We had our decision, and we had our kids. We went home and got the house ready. Training pads, water and food bowls, toys, leashes, collars and halters.
This morning arrived at 4:30am for me. Early would be an understatement. I was beyond excited and felt like a kid on Christmas and birthdays combined. We had decided to call 'Amrita' Dolly. We finally made it to the shelter at 12:30 and it was overrun with people and volunteers. We waited patiently, secretly enjoying the time to bond with our little girls.
I filled out the adoption papers, we put the leashes on and bid adieu to the Shelter after taking pictures and making promises to visit. I was scared of what could happen in the car ride back home, if they would be okay, if they would like me, if I could be who they needed. It felt like a huge daunting step that I was taking, but I was ready. More than ready!
We came home and mum and I thought they would both find a corner and curl up. We were sure that it would be stressful and they wouldn't eat or anything. Boy, were we mistaken. It was like they came alive!

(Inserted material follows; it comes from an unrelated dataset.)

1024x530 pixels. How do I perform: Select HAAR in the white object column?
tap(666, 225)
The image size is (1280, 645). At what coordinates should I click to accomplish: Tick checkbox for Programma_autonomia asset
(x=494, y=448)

DeeDee hadn't changed, she went around exploring every nook and cranny of the house, found her ball and played till we dropped dead, exhausted. She also christened our house with pee thrice. Even though she went out twice on the same day :/
Dolly on the other hand did a 180. She blossomed, running though the house like a mad woman, so excited to see what was going on, what were these strange things and barking and growling at the birds outside. She made her voice heard when a dog in the apartment complex spoke, she wagged her tail each time I looked at her and waited patiently while I took a shower. She found her spots quickly and alternated from napping to begging for treats and attention. She also was a rockstar, choosing to pee outside and not once inside!
DeeDee

Dolly
As I get ready for bed, I thank the universe for making this happen. I am so grateful to my mum, to who she is (crazy dog lover), to CUPA for existing and doing the amazing work that they do, to Osha (the shelter manager), Sanjana and Anoopa who played very important roles in making this happen. I wouldn't be writing this with a full, happy heart if it weren't for them.
Most of all, I am grateful to Gypsy for opening my soul to this unbelievable bond between human and dog, and to DeeDee and Dolly who have so graciously and eagerly allowed us into their lives and letting us love them and loving us in return.